3 Reasons To Avoid Tupperware After Its Dividend Cut And 27% Price Decline
Tupperware Brands Corporation (TUP) got walloped by the market January 30th when it released its 4th-quarter earnings. The earnings results included a huge miss on sales guidance as well as a hefty 60% cut to the existing dividend. As a result, the stock price took a sharp turn lower. Since January 30th, the stock has lost approximately 27%.
(Source: YCharts)
While investors may be tempted to jump into a beaten-down stock in anticipation of an eventual recovery, we need to examine why the stock fell on its face to begin with. If a stock suffers as a result of circumstances rather than business model erosion (an example would be when ConocoPhillips (COP) cut its dividend amid low oil prices in 2016), it could turn into a lucrative buying opportunity. When we look at Tupperware Brands, however, we fail to see any signs that a turnaround is imminent. For reasons outlined below, we remain bearish on the stock - despite a drastically lower share price.

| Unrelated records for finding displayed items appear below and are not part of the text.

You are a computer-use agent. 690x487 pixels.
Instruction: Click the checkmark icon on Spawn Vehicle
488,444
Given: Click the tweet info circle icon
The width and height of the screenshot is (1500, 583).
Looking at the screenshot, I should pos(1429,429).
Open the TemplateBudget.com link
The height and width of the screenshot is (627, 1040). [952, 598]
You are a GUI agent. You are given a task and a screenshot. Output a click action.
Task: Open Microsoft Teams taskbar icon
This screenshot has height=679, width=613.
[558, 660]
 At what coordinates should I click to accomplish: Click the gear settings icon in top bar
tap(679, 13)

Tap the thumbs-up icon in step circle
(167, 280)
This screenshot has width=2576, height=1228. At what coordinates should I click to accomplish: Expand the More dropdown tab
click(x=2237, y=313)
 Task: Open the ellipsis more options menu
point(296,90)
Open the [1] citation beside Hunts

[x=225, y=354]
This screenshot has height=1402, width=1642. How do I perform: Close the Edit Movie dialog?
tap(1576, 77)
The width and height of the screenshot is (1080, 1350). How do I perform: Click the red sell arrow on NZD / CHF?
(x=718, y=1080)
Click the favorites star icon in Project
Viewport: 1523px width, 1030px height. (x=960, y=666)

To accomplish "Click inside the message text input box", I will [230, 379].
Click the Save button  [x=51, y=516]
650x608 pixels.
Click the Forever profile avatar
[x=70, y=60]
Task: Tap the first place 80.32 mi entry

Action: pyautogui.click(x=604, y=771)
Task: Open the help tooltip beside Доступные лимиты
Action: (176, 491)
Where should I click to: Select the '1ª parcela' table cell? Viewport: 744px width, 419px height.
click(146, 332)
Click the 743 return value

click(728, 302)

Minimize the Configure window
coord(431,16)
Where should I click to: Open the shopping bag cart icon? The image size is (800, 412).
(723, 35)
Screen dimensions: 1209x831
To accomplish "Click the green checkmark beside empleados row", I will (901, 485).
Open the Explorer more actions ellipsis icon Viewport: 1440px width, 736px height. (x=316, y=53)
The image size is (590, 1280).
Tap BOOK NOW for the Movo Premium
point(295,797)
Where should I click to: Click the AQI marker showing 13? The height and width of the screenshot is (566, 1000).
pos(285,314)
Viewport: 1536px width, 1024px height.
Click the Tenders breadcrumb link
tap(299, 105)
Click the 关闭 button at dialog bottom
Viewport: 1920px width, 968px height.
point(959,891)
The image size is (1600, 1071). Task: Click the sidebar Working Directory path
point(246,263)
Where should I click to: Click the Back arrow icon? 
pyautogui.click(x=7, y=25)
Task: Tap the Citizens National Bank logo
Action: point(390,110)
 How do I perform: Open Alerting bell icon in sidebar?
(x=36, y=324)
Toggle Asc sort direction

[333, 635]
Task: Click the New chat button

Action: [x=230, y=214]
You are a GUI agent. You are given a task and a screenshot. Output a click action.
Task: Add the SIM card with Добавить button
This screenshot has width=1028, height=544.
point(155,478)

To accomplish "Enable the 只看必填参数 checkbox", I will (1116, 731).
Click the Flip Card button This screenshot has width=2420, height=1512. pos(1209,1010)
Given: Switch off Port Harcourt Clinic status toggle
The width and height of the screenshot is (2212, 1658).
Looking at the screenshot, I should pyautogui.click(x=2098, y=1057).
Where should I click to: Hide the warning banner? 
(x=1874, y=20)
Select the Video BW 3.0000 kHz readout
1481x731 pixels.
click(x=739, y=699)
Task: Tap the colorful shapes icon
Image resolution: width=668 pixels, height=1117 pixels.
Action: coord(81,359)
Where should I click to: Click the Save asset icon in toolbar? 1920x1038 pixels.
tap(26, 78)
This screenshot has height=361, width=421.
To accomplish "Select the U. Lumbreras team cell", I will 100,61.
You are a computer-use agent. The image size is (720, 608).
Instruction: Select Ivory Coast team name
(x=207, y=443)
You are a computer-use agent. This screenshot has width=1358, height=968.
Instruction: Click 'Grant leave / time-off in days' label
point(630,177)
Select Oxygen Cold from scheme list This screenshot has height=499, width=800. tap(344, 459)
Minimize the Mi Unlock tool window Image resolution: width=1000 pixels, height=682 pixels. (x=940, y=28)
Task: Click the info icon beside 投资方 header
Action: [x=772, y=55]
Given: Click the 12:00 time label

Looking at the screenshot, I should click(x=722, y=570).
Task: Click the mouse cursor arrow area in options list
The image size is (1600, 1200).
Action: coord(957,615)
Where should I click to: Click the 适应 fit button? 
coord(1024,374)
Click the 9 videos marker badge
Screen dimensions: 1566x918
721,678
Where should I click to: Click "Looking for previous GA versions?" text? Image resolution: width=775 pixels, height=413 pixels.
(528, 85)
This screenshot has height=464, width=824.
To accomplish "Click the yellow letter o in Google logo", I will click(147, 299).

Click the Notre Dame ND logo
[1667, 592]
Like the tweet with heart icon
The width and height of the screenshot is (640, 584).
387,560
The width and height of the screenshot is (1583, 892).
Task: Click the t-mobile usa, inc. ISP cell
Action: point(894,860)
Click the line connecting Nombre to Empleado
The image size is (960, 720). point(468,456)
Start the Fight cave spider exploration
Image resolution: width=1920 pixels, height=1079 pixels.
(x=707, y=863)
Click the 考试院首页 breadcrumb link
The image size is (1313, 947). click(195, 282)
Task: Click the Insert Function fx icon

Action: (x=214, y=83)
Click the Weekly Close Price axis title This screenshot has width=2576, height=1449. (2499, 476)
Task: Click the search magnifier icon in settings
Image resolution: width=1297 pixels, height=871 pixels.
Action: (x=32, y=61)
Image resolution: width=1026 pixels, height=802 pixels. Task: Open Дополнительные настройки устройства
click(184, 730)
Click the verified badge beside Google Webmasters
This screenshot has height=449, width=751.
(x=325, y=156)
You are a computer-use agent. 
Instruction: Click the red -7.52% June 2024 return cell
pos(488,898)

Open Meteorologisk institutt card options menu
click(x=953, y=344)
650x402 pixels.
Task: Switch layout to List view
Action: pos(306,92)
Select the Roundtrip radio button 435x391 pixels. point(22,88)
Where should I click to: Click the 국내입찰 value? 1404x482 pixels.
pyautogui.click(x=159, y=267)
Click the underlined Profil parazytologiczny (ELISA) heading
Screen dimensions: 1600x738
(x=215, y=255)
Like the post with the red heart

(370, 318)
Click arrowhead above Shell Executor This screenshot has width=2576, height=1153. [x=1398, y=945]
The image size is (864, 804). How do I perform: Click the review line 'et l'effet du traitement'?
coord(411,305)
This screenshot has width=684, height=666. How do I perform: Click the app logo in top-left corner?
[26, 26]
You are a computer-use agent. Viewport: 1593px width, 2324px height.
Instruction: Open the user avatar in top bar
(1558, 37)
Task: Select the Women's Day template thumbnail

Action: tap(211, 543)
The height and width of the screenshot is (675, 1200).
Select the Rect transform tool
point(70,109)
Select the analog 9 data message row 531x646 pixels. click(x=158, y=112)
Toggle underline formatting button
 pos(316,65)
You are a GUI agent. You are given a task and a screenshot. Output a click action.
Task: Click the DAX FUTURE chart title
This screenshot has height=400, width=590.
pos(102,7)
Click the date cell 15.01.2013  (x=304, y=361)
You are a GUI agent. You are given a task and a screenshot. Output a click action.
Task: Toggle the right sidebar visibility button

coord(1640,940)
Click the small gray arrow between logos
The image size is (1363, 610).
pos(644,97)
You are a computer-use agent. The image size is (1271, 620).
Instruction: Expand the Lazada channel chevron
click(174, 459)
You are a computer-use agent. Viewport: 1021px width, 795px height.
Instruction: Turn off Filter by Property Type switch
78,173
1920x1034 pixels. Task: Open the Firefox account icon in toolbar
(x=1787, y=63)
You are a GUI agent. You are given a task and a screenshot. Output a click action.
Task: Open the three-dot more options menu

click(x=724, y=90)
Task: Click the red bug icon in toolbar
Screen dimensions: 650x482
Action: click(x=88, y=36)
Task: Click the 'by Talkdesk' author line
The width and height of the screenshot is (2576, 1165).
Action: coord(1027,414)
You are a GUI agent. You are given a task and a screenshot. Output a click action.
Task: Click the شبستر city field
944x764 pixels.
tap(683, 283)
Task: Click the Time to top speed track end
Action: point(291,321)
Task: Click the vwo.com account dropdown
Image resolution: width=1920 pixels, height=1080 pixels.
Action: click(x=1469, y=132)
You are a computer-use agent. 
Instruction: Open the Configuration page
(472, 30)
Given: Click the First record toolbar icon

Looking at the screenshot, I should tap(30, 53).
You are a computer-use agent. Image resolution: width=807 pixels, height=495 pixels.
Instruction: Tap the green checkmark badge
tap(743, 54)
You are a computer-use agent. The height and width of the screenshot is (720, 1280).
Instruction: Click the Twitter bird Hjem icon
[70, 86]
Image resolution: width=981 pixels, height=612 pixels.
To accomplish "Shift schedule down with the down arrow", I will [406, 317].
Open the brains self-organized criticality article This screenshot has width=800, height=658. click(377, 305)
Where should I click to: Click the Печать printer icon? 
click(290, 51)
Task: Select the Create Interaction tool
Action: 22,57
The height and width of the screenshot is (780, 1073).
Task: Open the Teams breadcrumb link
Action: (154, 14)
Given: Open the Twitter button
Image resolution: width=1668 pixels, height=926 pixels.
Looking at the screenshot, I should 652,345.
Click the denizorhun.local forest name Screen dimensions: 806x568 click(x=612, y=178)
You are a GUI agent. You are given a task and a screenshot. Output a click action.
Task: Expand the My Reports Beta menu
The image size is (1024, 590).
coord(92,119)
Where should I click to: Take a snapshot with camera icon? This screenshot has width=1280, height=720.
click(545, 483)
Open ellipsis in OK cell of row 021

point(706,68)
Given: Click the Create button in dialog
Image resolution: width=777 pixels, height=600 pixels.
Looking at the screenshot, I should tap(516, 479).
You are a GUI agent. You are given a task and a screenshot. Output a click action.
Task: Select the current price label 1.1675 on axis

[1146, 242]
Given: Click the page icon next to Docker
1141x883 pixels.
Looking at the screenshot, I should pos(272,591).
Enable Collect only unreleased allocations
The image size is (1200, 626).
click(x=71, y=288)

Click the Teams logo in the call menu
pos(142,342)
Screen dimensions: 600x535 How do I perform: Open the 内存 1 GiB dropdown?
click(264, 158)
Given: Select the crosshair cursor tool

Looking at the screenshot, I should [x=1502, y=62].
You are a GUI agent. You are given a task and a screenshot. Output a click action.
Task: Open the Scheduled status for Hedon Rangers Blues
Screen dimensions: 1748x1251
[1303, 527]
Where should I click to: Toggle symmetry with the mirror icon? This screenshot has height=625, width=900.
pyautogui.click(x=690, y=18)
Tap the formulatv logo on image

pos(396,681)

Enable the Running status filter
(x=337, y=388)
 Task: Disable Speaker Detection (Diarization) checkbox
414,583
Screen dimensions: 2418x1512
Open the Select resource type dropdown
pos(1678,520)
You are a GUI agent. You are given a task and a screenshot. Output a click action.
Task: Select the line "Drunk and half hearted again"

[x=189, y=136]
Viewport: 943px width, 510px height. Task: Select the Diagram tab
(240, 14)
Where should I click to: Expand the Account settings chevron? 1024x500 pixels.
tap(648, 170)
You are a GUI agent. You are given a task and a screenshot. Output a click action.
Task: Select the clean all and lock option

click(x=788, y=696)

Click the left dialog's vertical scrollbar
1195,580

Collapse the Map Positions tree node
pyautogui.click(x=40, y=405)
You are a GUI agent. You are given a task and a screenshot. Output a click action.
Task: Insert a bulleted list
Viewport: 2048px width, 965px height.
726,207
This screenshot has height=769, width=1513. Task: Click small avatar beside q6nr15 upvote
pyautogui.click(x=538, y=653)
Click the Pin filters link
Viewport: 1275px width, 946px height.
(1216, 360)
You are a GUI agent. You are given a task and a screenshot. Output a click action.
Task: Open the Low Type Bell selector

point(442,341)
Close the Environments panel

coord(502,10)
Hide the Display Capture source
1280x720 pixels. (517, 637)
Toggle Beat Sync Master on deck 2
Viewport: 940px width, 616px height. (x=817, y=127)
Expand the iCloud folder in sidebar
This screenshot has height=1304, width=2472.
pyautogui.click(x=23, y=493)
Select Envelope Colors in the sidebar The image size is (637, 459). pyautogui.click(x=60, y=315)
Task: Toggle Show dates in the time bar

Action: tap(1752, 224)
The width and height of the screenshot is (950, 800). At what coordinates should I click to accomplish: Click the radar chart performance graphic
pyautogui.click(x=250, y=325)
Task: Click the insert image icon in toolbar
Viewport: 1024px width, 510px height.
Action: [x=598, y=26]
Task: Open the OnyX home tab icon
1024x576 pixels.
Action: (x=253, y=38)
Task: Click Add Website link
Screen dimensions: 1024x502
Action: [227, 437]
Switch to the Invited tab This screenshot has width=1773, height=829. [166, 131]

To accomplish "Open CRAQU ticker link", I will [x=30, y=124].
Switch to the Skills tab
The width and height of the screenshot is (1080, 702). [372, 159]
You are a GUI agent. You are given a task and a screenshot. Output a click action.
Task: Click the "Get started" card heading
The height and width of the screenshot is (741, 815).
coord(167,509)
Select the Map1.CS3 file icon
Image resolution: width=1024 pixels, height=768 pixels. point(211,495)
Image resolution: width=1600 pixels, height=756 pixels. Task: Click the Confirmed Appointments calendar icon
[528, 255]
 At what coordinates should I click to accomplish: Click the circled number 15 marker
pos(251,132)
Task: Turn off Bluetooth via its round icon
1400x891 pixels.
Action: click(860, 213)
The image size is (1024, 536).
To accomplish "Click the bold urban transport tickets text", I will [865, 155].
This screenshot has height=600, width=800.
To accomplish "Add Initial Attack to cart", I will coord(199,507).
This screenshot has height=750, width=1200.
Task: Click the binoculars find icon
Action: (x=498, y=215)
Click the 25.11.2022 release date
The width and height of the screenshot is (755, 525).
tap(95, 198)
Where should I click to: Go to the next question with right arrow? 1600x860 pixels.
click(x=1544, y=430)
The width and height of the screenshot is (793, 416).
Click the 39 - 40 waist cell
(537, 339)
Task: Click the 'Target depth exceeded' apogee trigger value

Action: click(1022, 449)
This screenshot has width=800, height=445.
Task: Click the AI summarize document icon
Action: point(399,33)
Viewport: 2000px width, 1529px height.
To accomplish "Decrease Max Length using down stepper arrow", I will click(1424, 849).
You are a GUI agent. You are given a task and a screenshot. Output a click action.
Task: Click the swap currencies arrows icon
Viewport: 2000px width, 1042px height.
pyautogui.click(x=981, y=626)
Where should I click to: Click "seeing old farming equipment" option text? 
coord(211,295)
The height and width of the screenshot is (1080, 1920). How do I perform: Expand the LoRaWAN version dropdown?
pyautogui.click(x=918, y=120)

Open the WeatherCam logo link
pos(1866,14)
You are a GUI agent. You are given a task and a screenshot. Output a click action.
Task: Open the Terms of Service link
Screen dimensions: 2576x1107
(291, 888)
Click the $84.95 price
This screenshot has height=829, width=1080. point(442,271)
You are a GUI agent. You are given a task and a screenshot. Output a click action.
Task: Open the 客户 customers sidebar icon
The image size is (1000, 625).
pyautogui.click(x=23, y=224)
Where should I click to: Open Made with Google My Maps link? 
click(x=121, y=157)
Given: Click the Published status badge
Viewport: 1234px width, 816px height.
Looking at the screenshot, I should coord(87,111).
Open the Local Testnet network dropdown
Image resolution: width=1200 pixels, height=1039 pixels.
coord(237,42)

The stock falling to a staggeringly low $27 per share has placed it at just 7X guided 2019 earnings. Even for a company that is projecting earnings growth at flat/slightly negative, there are not many companies available for such a cheap valuation. This illustrates the degree of intensity these stocks are sold off at when the dividend is cut. While this low valuation may entice investors, even as a value trade, there are numerous signs that a turnaround in the short term is a dicey proposition at best.